The OSG also asserted that Philippine recognition of foreign judgments apply only to judgments issued by tribunals or courts and that “Article 26 of the Family Code aims to protect Filipinos who did not simply agree to the divorce obtained by their alien spouse.”

“Not all divorce proceedings are protracted litigations fraught with bitterness and drama. Some marriages can end amicably, without the parties harboring any ill will against each other. The parties could forgo costly court proceedings and opt for, if the national law of the foreign spouse allows it, a more convenient out-of-court divorce process. This ensures amity between the former spouses, a friendly atmosphere for the children and extended families, and less financial burden for the family,” the appellate court ruled.

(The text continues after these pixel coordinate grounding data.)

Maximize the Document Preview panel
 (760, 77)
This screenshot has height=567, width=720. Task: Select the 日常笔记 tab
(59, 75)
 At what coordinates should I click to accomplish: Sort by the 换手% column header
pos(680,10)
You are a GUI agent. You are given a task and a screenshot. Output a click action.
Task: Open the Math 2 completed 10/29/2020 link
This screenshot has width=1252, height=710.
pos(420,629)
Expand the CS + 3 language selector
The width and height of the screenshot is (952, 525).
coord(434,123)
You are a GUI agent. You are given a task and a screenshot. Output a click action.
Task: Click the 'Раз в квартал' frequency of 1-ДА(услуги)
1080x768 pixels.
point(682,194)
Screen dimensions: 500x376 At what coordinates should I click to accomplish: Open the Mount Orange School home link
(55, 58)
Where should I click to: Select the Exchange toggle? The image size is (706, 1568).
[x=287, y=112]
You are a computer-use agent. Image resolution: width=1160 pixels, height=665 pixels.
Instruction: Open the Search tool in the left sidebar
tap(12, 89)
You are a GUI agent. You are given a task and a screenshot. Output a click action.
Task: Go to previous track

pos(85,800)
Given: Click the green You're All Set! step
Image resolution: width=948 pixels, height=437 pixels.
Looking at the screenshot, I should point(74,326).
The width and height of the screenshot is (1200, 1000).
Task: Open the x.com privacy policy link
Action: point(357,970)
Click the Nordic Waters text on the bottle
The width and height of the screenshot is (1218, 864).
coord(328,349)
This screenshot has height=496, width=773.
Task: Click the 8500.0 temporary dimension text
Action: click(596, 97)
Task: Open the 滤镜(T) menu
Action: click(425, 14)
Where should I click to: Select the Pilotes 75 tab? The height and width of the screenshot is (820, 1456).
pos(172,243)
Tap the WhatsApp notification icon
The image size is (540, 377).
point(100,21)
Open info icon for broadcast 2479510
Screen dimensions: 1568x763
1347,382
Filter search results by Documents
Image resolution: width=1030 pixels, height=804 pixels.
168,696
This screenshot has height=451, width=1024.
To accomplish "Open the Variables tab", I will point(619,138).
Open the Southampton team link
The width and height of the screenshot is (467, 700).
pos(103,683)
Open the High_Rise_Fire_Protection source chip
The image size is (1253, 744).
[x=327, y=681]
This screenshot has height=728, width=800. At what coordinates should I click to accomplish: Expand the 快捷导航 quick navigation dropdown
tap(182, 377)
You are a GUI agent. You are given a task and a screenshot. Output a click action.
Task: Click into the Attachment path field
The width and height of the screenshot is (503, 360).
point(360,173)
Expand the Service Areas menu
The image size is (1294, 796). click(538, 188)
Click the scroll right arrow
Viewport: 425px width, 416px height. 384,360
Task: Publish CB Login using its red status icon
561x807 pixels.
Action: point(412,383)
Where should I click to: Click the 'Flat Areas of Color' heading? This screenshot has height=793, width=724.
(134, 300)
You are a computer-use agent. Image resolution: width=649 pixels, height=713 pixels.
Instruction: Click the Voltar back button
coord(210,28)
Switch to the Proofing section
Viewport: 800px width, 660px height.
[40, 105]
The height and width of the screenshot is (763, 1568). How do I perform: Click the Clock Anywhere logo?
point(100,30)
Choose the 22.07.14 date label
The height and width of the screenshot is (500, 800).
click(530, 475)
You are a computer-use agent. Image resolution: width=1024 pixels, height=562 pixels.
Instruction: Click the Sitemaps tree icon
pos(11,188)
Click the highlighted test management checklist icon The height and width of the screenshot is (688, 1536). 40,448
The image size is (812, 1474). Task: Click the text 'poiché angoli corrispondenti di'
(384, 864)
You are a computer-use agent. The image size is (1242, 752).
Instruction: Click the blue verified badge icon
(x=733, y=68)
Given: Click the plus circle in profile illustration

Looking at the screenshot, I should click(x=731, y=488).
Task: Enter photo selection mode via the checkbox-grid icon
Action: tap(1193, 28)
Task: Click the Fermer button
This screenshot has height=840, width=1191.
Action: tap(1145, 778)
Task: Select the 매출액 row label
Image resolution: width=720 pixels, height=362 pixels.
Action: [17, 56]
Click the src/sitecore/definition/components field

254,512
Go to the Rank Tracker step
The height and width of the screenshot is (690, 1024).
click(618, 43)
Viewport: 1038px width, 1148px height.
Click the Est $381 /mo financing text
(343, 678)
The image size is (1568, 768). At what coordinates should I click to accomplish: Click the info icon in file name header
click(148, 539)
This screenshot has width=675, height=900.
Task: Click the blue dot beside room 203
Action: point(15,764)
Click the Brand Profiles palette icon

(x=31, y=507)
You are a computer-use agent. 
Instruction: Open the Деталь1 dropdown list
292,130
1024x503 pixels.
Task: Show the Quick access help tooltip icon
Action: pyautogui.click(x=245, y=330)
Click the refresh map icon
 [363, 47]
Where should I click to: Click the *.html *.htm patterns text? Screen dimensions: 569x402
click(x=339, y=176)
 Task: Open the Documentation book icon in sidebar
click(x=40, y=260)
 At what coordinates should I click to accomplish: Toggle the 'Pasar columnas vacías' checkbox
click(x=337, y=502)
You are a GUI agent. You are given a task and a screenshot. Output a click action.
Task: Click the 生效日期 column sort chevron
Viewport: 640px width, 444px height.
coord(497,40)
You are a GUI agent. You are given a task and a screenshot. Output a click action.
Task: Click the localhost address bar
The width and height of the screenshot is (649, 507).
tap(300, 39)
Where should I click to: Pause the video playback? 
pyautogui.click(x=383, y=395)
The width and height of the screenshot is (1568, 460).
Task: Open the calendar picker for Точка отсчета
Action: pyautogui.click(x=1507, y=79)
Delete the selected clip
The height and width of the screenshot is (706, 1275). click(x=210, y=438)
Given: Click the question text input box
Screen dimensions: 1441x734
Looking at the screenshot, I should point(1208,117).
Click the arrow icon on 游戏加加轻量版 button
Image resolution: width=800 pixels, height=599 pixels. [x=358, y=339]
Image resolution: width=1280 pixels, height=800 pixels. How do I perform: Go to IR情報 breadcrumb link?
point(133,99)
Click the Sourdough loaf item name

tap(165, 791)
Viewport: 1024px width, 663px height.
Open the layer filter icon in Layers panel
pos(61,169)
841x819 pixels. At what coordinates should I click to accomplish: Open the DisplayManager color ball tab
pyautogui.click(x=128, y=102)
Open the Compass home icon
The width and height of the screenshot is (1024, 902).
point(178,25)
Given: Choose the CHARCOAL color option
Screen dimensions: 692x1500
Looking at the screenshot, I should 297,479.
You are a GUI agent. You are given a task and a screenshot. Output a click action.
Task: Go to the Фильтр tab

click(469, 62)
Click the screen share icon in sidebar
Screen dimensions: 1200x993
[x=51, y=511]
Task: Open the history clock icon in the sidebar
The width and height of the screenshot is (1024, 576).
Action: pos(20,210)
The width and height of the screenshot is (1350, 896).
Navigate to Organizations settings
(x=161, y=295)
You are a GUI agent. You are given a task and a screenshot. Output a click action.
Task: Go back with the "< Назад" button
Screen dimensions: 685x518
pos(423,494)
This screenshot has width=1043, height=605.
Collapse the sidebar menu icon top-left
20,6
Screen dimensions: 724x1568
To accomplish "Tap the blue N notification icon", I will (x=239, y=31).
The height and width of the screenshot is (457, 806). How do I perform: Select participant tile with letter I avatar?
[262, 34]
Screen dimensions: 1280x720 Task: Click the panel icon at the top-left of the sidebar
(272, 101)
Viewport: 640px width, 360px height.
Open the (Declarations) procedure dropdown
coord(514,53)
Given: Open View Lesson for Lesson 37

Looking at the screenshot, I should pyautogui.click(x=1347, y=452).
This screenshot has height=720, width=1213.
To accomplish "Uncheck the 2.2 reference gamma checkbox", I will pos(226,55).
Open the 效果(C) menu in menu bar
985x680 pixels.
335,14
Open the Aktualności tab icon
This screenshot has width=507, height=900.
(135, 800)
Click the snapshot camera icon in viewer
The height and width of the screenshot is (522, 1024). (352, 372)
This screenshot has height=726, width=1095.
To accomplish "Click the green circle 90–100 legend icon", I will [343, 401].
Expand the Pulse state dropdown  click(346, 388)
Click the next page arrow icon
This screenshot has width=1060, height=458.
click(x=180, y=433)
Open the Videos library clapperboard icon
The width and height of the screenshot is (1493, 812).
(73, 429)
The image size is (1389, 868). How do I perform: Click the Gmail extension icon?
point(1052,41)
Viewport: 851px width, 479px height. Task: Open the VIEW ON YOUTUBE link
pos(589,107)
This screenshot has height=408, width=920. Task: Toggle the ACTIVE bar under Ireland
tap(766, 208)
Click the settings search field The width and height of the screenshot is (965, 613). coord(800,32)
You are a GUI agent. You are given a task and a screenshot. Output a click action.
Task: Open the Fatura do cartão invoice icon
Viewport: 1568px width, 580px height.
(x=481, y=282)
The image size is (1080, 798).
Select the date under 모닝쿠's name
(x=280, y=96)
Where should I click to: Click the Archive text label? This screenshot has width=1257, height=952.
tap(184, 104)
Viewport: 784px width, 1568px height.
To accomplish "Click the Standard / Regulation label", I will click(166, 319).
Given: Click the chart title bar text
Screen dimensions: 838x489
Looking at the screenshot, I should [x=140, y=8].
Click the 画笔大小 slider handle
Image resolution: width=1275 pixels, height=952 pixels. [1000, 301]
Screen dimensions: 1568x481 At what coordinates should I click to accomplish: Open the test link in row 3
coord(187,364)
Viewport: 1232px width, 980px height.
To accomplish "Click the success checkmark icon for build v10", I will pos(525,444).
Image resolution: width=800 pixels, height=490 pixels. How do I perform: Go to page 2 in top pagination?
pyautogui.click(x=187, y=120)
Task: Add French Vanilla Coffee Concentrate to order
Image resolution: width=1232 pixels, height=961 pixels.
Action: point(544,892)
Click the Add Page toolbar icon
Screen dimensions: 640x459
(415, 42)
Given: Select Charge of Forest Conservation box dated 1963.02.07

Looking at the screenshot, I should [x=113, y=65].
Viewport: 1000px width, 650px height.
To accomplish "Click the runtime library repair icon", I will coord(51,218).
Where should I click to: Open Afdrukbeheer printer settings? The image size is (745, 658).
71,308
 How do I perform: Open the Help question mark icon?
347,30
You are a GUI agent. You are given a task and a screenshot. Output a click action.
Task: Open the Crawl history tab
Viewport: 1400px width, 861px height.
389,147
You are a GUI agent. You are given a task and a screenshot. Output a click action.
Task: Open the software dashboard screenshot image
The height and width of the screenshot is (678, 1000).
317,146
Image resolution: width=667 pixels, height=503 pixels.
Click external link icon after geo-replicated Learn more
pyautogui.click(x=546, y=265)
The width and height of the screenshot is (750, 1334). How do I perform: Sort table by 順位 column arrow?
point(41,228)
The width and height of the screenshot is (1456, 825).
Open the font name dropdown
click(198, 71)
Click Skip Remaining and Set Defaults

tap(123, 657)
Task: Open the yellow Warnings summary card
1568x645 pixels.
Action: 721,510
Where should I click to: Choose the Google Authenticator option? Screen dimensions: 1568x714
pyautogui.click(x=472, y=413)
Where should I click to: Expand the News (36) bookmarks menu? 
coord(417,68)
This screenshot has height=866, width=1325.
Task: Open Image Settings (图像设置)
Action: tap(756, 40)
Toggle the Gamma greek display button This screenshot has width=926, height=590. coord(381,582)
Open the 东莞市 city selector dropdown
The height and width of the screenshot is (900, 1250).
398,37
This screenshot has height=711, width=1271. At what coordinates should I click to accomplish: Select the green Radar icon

“The national law of Japan does not prohibit the Filipino spouse from initiating or participating in the divorce proceedings. It would be inherently unjust for a Filipino woman to be prohibited by her own national laws from something that a foreign law may allow,” the CA said.

In April last year, the Supreme Court ruled that a divorce obtained abroad by a Filipino against a foreign spouse is considered valid in the Philippines even if it is the Filipino spouse who sued for divorce.

The SC’s ruling affirmed the CA’s 2014 decision in favor of Marelyn Tanedo Manalo.

It declared that “where a marriage between a Filipino citizen and a foreigner is validly celebrated and a divorce is thereafter validly obtained abroad by the alien spouse capacitating him or her to remarry, the Filipino spouse shall likewise have capacity to remarry under Philippine law.”